Now showing 1 - 1 of 1
  • Article
    Citation - WoS: 28
    Citation - Scopus: 30
    Acpa Decreases Non-Small Cell Lung Cancer Line Growth Through Akt/Pi3k and Jnk Pathways in Vitro
    (Springernature, 2021) Boyacioglu, OEzge; Bilgic, Elif; Varan, Cem; Bilensoy, Erem; Nemutlu, Emirhan; Sevim, Duygu; Korkusuz, Petek
    Therapeutic agents used for non-small cell lung cancer (NSCLC) have limited curative efficacy and may trigger serious adverse effects. Cannabinoid ligands exert antiproliferative effect and induce apoptosis on numerous epithelial cancers.

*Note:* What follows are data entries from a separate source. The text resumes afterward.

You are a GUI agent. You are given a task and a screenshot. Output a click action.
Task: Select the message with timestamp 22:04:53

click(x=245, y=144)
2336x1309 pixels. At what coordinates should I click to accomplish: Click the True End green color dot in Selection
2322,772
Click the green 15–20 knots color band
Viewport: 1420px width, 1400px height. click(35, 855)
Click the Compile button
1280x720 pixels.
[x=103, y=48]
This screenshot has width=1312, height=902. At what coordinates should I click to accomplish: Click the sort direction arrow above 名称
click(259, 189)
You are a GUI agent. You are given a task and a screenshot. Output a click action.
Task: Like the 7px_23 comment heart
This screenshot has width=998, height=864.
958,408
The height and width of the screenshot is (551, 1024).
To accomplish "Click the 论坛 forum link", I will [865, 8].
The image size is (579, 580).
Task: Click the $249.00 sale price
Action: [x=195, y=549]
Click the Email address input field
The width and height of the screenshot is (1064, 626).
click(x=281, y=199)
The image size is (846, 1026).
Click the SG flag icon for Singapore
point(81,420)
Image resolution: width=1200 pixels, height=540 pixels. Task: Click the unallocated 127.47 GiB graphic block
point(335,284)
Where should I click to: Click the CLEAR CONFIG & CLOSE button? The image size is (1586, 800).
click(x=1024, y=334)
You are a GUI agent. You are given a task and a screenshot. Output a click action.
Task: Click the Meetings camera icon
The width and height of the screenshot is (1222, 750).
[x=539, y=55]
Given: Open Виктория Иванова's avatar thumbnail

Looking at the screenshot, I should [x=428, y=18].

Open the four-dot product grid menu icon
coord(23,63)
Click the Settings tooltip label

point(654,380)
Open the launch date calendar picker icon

We confirmed that CB1 receptor (CB1R) is expressed in NSCLC cells in this study. Arachidonoylcyclopropylamide (ACPA) as a synthetic, CB1R-specific ligand decreased proliferation rate in NSCLC cells by WST-1 analysis and real-time proliferation assay (RTCA). The half-maximal inhibitory concentration (IC50) dose of ACPA was calculated as 1.39x10(-12)M. CB1 antagonist AM281 inhibited the antiproliferative effect of ACPA. Flow cytometry and ultrastructural analyzes revealed significant early and late apoptosis with diminished cell viability. Nano-immunoassay and metabolomics data on activation status of CB1R-mediated pro-apoptotic pathways found that ACPA inhibited Akt/PI3K pathway, glycolysis, TCA cycle, amino acid biosynthesis, and urea cycle and activated JNK pathway. ACPA lost its chemical stability after 24hours tested by liquid chromatography-mass spectrometry (LC-MS/MS) assay. A novel ACPA-PCL nanoparticle system was developed by nanoprecipitation method and characterized. Sustained release of ACPA-PCL nanoparticles also reduced proliferation of NSCLC cells. Our results demonstrated that low dose ACPA and ACPA-PCL nanoparticle system harbor opportunities to be developed as a novel therapy in NSCLC patients that require further in vivo studies beforehand to validate its anticancer effect.